In the interest of independent thought, it seems appropriate to attempt to leave aside for a moment the pedigree of its constituent members – Bon Iver’s Justin Vernon and fellow Wisconsinites Collections of Colonies of Bees. Of course, with an element as utterly distinctive as Vernon’s haunting falsetto it’s difficult to ignore the connection entirely, but the noise Volcano Choir create is ethereal, intangible and often quite lovely, regardless of its provenance. Disregarding the frosty cover art, while Bon Iver’s For Emma, Forever Ago was indisputably a winter album, haunted by the ghosts of the forest where it was written, Unmap is warmer, more autumnal. The subtle rise and fall dynamic of ‘Still’, overlaid with crystalline drones, is stained a deep russet, and the gradually rising decay of ‘Seeplymouth’ mimics the leaf-fall at the start of October.
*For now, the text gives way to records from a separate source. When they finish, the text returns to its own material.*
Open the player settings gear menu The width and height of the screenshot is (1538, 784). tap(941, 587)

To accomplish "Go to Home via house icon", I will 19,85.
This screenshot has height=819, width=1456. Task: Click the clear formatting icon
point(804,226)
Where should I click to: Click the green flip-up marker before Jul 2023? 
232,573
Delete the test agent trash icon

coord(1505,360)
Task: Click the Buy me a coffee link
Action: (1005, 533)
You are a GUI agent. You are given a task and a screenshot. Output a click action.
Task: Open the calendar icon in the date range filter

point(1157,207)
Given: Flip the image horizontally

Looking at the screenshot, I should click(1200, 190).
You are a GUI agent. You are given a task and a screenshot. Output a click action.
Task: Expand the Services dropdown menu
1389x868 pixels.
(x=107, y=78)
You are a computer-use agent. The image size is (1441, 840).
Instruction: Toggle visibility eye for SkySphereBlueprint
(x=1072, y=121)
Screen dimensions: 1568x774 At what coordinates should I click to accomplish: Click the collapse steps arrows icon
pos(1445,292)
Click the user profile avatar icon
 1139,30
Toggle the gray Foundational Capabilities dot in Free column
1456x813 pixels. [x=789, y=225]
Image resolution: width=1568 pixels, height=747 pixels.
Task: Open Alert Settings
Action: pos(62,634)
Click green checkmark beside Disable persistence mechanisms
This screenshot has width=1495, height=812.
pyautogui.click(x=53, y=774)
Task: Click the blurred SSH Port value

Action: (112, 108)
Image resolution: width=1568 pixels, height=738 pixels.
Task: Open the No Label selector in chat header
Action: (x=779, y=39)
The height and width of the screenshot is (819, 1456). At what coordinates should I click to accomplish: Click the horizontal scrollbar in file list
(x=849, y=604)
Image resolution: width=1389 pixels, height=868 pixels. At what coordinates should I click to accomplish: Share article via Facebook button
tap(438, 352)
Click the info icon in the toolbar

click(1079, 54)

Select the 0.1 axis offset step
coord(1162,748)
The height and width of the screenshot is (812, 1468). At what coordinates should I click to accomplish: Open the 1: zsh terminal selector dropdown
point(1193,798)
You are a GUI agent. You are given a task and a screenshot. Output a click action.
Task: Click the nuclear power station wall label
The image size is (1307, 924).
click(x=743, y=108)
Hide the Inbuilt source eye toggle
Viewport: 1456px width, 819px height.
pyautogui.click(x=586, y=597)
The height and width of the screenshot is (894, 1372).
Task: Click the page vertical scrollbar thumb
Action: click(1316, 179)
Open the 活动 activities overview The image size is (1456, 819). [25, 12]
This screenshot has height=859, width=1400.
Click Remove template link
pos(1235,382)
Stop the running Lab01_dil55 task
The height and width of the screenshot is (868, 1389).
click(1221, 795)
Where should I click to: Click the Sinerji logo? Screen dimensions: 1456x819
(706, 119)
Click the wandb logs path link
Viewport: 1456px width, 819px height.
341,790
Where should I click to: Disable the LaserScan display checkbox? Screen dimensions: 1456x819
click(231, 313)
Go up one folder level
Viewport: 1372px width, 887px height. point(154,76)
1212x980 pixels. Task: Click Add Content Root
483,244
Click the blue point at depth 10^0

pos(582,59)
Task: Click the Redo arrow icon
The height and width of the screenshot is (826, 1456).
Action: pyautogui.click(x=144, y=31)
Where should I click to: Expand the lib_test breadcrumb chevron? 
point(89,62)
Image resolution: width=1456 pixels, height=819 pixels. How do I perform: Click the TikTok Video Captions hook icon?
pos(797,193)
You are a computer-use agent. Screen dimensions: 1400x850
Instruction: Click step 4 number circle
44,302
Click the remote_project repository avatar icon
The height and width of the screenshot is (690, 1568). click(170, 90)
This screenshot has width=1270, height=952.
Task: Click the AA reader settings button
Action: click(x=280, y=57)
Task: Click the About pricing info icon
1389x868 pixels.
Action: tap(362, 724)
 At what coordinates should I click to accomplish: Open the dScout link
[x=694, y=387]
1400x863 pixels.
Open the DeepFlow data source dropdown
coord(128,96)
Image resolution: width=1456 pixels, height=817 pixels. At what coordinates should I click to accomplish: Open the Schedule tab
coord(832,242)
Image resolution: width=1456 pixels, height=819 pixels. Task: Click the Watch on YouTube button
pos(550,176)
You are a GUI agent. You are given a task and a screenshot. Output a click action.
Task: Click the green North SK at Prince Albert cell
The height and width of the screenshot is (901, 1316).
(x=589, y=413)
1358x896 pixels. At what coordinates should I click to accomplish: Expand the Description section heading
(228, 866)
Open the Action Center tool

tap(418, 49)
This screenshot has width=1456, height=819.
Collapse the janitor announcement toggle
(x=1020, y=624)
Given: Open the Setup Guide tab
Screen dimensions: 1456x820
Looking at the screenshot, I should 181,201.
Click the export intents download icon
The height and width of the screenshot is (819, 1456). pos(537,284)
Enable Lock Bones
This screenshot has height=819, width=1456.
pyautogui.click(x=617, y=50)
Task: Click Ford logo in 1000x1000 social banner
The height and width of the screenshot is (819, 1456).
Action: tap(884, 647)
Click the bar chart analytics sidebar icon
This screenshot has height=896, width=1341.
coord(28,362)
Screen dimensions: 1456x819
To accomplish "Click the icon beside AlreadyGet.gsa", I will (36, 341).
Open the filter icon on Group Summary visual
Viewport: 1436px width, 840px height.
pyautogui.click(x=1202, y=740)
Aside from Vernon’s voice – which in its purest form is a weapon rarely used here – any resemblance to his other project is limited to atmosphere alone. Both ‘Seeplymouth’ and ‘Island, IS’ pivot around swirling, Reich- and Glass-inspired minimalism and slow building guitar dissonance, lent extra weight by scattershot jazz percussion. At several points this blend of pastoral folksiness and swelling noise makes you forget this isn’t a record by Do Make Say Think, such is its curiously restrained force. It’s then that the name Volcano Choir seems most appropriate, when a latent energy seethes just beneath the surface before cracking its smooth veneer in a burst of raw, molten warmth.